Si le temps est une notion primordiale dans le cinéma, c’est surtout l’espace qui s’impose comme une dimension fondamentale en VR. En effet, la perception de l’individu

dans l’espace, à la fois dans l’espace réel comme dans l’espace virtuel, est une nouvelle piste de réflexion pour les producteurs de VR. Olivier Clairouin parle d’un « effet fantôme » à éviter dans la production en réalité virtuelle. Il ne faut pas que l’utilisateur sente de malaise et ne sache plus qui il est. Dans le sens où il n’a généralement pas de corps présent dans les créations, l’utilisateur peut devenir tout. L’expérience doit être alors justifiée, le personnage incarné. Si par exemple on imagine une caméra 360 posée au milieu d’une table lors d’un repas de famille, il n’y aura pas d’intérêt pour le spectateur, qui risque d’être perdu en essayant de comprendre quelle est son identité fictive. C’est à la fois le rapport au corps qui définit l’espace mais aussi l’espace dans lequel nous évoluons qui permet de définir le corps dans l’écosystème proposé.

Des oeuvres telles que The Enemy proposent des expériences convergentes et collectives entre l’espace de l’expérience et l’espace réel. Un procédé qui permet de renforcer l’intensité et le réalisme de l’expérience vécue. La force de la convergence réside dans l’impact émotionnel significatif produit. La réalité virtuelle devient donc un média aux possibilités exploratives dans l’espace réel. Un environnement aux frontières de la réalité et de la virtualité, dans lequel les créateurs peuvent jouer avec leur public afin d’expérimenter cette double temporalité, tout comme cette double spatialisation.

c. Vers une ludification du quotidien 


Aujourd’hui, alors que tout est « instagramable » , que tout peut être posté sur les réseaux sociaux à l’instant même où nous les vivons, les expériences en réalité virtuelle semblent être des moments déconnectés des smartphones, même si, paradoxalement nous avons les yeux rivés sur un écran à l’intérieur d’un casque. En effet, dans une société tend vers une sublimation de sa quotidienneté via les réseaux sociaux, le banal tente alors de devenir extraordinaire. Georges Perec parlait d’un infraordinaire pour mettre en avant « le banal, le quotidien, l’évident, le commun, l’ordinaire, l’habituel ». Avec l’émergence des réseaux sociaux, il y a une vraie course à sublimer son quotidien pour le transmettre, en voulant se montrer comme une idéalisation, voir jusqu’à une starification de sa propre vie.

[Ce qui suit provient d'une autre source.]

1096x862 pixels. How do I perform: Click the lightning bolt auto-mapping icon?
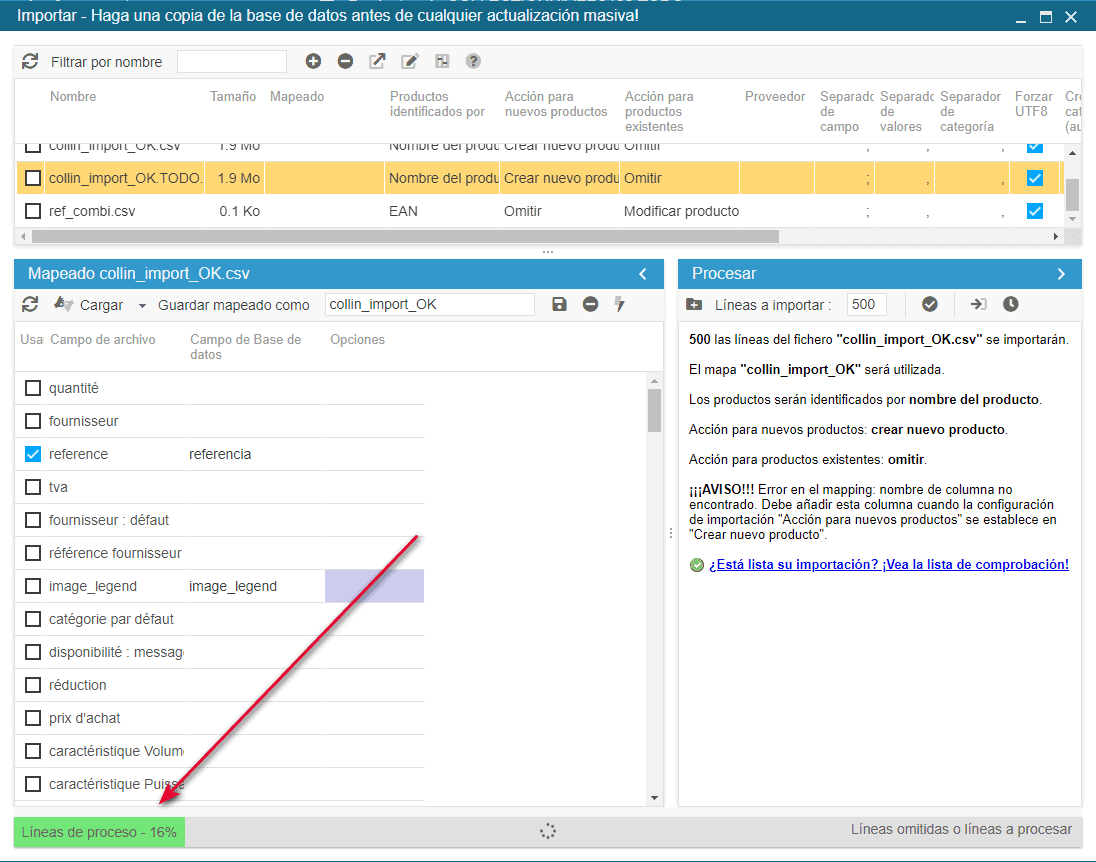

La réalité virtuelle ne peut être une expérience « que » vécue. Elle ne peut pas être montrée en temps que telle, l’utilisateur est donc plongé dans ce monde, seul, et sans outils qui le rapprochent de sa vie sociale numérique. Si la quotidienneté est sublimée dans notre société, le besoin de vivre des expériences marquantes pour échapper à son quotidien est grandissant. Ce besoin de sortir de sa vie s’explique aussi par la multiplication des sollicitations sociales et numériques. Avec des usages et des modes de consommation qui les empêchent de réellement se « déconnecter », les individus sont sur-sollicités et peuvent avoir besoin de s’évader. En cela, la VR, même si elle reste un outil technologique, nous permet en quelques secondes de vivre dans un monde nouveau, avec de nouvelles marques spatio- temporelles.

Avec la « gamification » de l’information, le journalisme immersif s’impose comme un nouveau mode de narration, qui prend en compte la dimension interactive recherchée par les utilisateurs. Un terme qui semble répondre aux enjeux de réinvention journalistique pour s’adapter aux pratiques et usages d’un public en quête de divertissement.